SET TASK » Which lines in the items below contain the word "menu"? Gather each one in full.

====

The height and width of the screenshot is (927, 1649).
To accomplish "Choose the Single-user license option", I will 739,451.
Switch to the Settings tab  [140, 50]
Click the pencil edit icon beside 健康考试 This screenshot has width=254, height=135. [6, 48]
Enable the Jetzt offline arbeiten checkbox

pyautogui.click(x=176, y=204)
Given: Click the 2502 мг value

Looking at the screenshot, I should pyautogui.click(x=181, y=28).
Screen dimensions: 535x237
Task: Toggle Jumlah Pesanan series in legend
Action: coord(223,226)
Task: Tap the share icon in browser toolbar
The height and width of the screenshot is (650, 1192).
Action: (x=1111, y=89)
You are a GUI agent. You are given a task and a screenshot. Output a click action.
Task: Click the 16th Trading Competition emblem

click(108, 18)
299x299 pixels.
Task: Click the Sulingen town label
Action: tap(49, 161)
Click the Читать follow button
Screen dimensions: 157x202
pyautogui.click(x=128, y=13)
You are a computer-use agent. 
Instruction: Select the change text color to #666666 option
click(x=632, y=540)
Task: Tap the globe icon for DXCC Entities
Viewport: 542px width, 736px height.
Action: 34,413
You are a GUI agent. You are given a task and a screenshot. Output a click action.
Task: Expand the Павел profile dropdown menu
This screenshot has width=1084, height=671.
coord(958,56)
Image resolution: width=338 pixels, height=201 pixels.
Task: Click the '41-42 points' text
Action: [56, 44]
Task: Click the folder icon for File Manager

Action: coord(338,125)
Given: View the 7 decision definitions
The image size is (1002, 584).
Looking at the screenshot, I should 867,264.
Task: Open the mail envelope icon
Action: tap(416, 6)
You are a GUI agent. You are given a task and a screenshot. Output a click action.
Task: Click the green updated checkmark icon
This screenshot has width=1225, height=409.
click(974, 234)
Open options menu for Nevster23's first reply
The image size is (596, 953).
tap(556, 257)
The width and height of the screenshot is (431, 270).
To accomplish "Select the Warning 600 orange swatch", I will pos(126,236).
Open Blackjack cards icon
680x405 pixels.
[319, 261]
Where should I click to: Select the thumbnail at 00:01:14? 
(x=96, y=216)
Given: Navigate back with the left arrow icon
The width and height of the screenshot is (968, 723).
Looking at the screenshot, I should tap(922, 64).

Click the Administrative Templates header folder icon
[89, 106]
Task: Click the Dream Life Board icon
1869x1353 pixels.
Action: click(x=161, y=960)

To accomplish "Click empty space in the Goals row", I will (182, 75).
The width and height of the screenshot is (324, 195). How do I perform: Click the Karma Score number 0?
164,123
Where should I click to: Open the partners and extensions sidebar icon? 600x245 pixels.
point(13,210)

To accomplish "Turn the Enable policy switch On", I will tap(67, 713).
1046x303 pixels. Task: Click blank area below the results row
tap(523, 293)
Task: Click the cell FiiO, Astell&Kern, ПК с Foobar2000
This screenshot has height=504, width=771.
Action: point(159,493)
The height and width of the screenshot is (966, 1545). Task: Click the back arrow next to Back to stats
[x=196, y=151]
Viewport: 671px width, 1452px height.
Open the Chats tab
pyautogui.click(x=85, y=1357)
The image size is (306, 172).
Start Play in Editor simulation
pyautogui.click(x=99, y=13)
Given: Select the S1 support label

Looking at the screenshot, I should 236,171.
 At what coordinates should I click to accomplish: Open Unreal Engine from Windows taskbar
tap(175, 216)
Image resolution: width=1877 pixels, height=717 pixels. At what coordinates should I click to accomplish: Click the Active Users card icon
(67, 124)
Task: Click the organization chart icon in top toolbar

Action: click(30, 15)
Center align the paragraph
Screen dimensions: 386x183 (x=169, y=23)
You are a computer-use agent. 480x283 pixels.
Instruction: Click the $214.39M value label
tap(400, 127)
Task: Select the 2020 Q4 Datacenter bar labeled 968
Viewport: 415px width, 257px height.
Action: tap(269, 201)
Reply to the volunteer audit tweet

====

WRITTEN RESPONSE »
Task: Expand the Павел profile dropdown menu
Open options menu for Nevster23's first reply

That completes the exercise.